• **Problem to solve**:
Copy each line of the records that includes "width".

• **Input data**:
────────────────
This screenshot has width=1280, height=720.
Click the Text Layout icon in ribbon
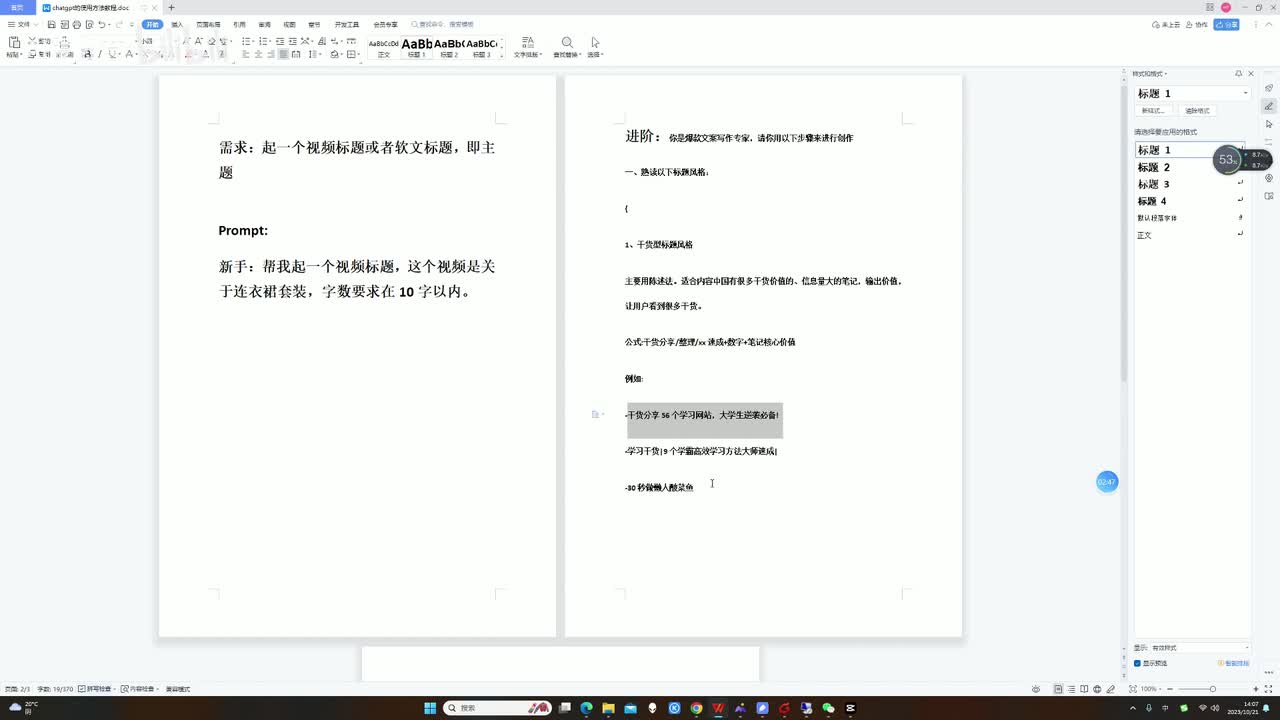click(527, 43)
────────────────
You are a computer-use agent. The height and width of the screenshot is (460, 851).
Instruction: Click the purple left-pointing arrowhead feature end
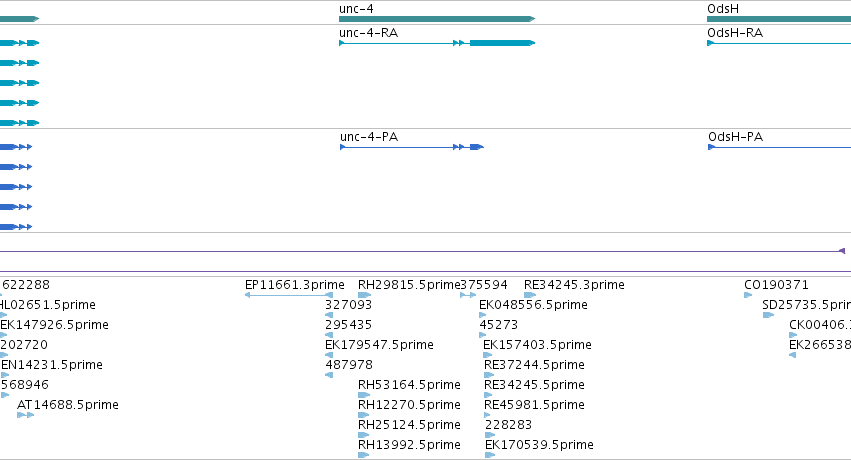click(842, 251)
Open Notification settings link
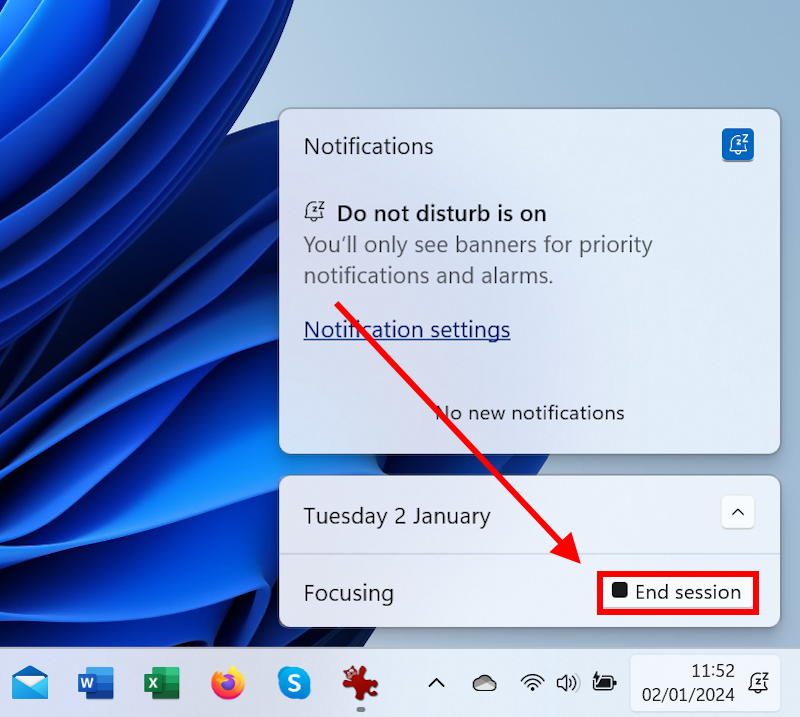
────────────────
• **Solution for this problem**:
This screenshot has width=1280, height=720.
You are a computer-use agent. The height and width of the screenshot is (460, 851).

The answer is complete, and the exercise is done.